## RECORDS FOR THE EXERCISE
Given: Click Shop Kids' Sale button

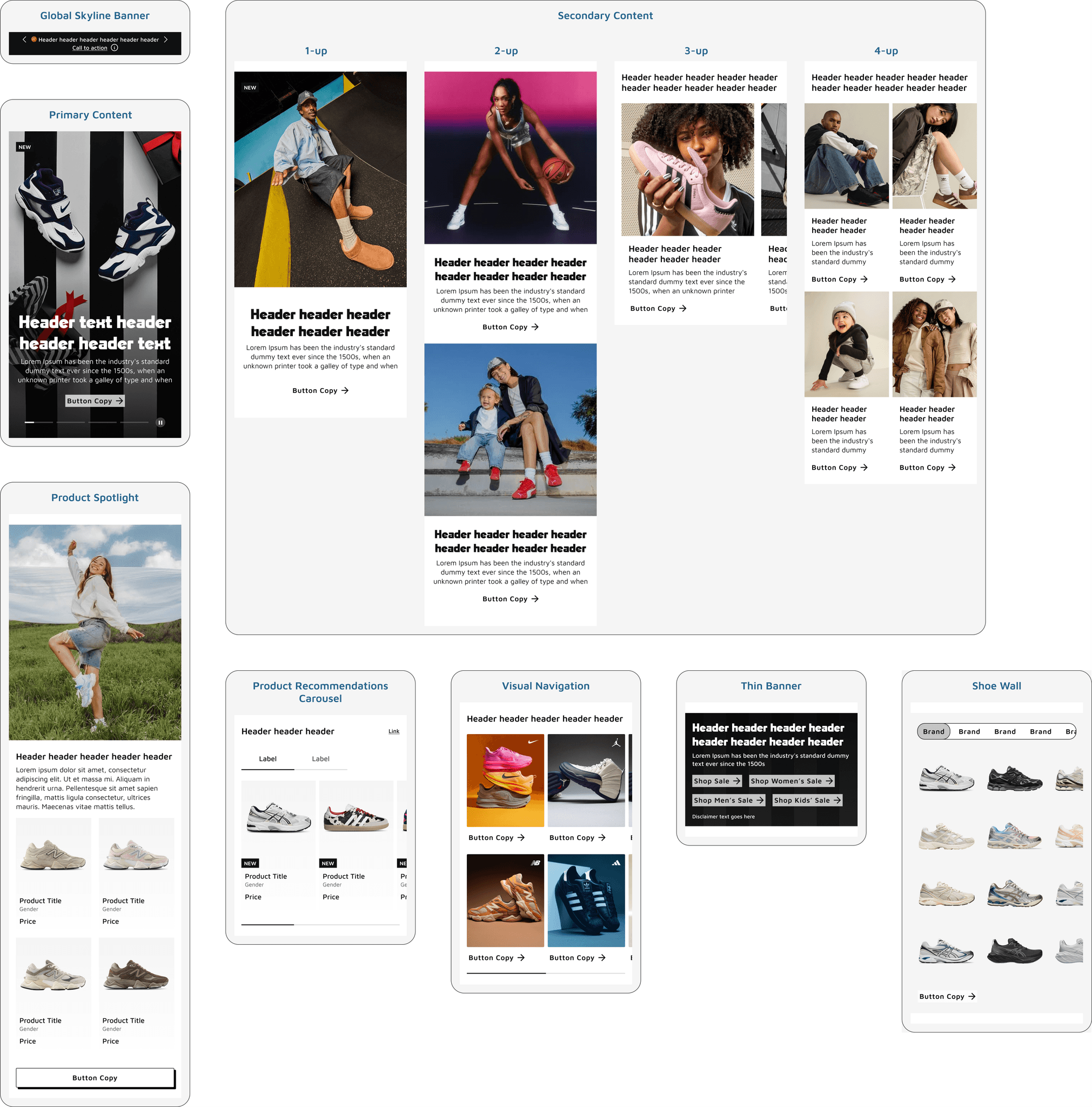Looking at the screenshot, I should [x=807, y=801].
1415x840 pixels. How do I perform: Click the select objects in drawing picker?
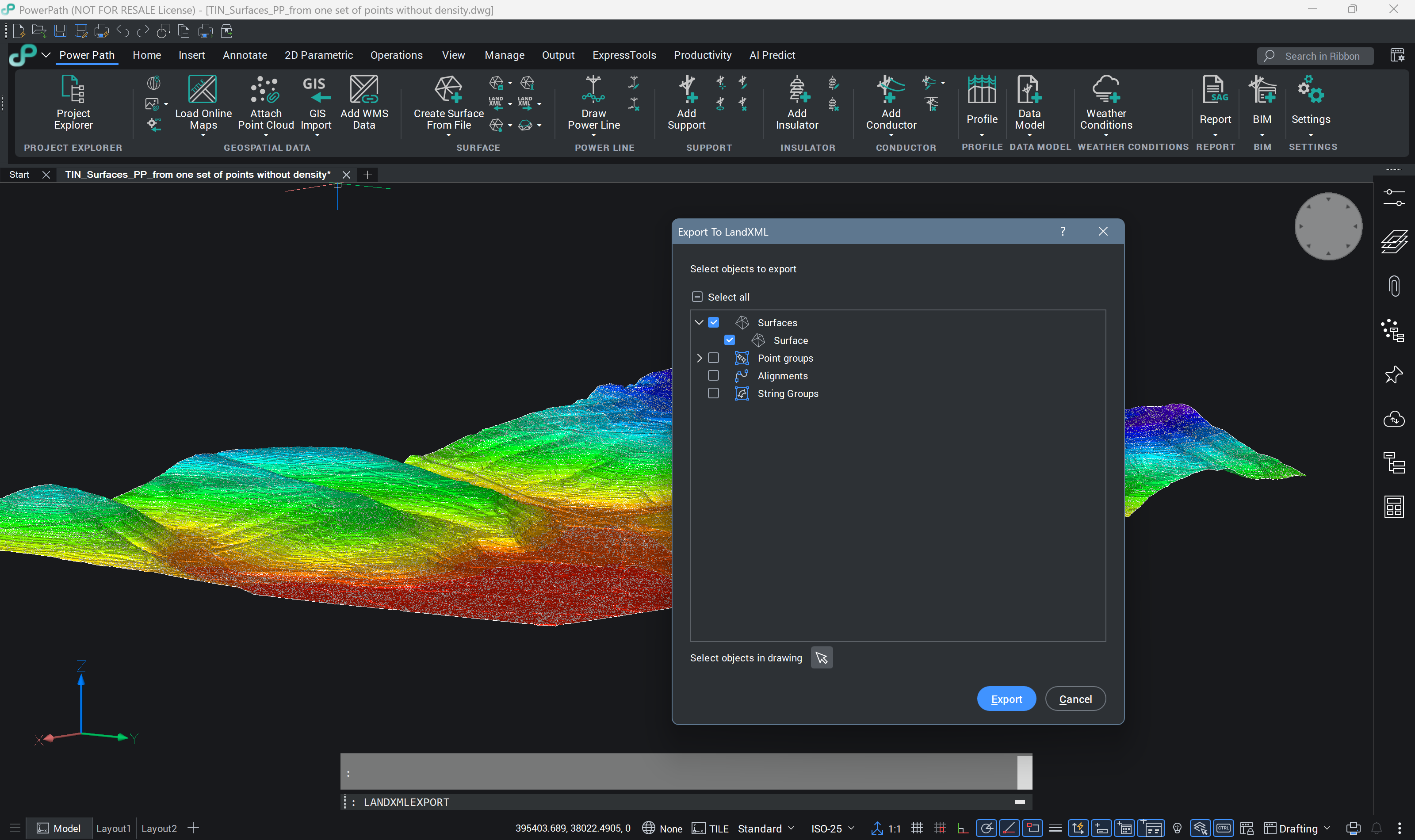pos(821,658)
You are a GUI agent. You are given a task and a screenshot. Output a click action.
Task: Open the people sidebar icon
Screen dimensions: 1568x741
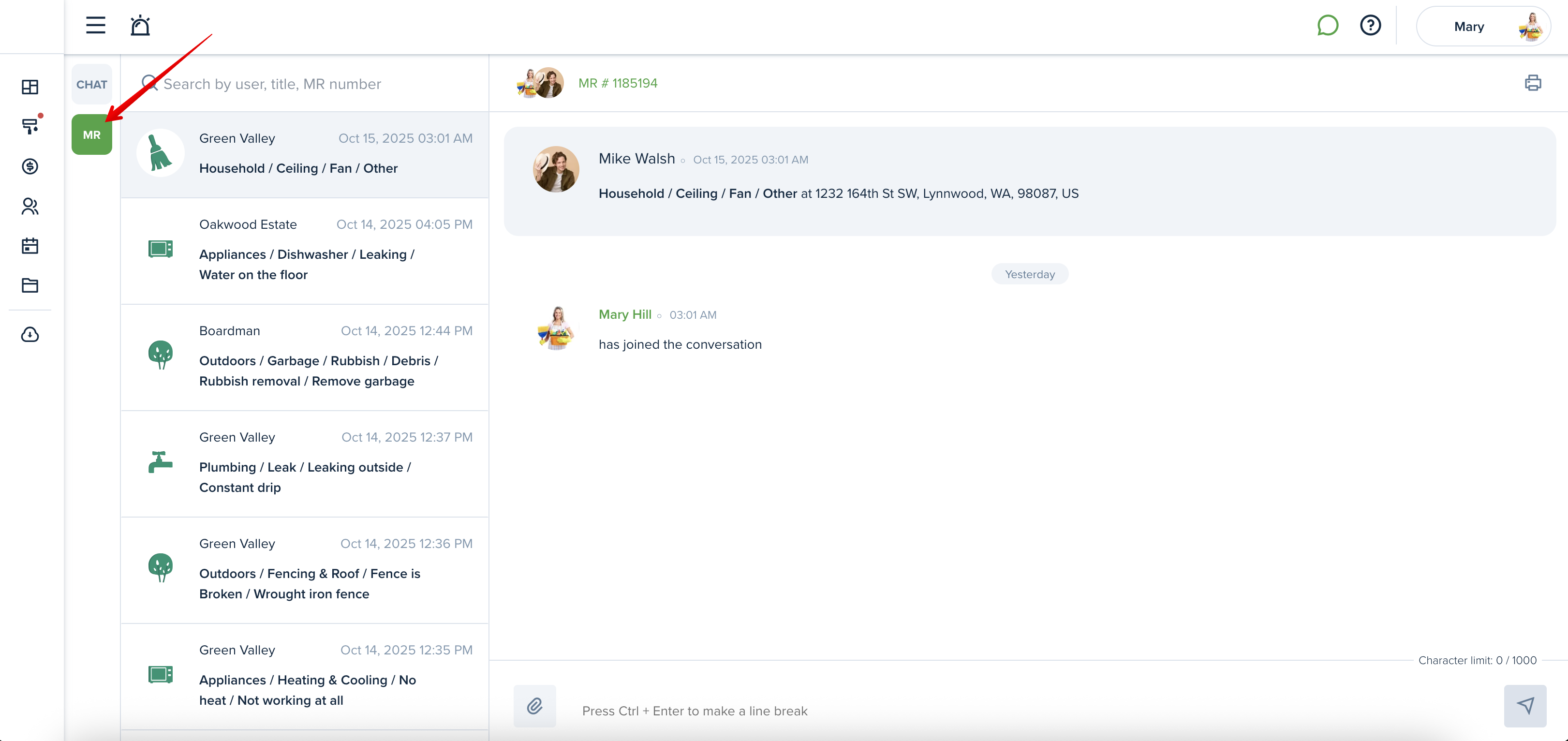click(30, 207)
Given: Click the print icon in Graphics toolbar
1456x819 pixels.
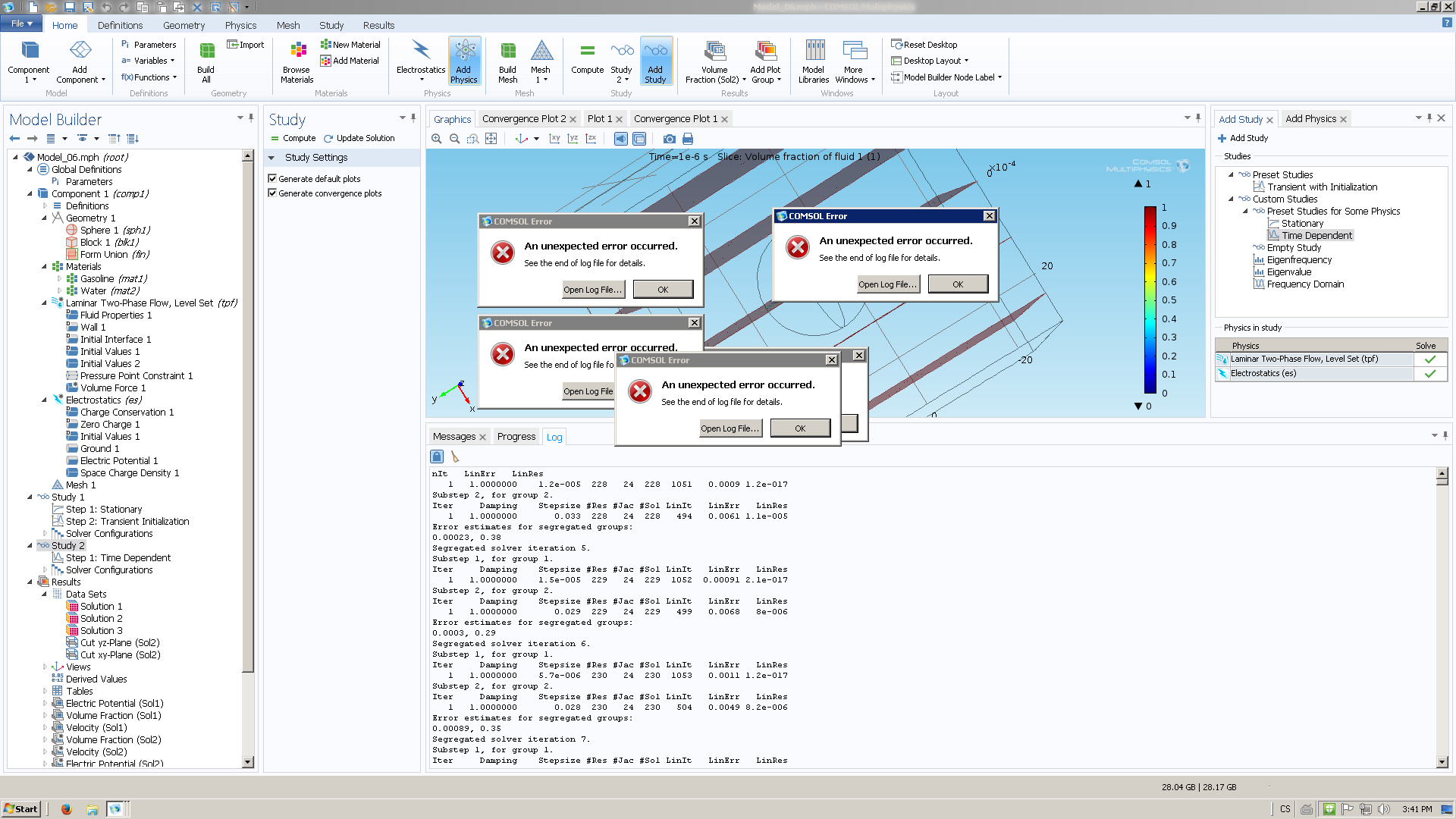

## AIM OF THE TASK
Exact copy, no pictures: reproduce the whole listing above.

## SOLUTION FOR THIS TASK
Given: Click Shop Kids' Sale button

Looking at the screenshot, I should [x=807, y=801].
1415x840 pixels. How do I perform: Click the select objects in drawing picker?
pos(821,658)
You are a GUI agent. You are given a task and a screenshot. Output a click action.
Task: Open the people sidebar icon
Screen dimensions: 1568x741
click(30, 207)
Given: Click the print icon in Graphics toolbar
1456x819 pixels.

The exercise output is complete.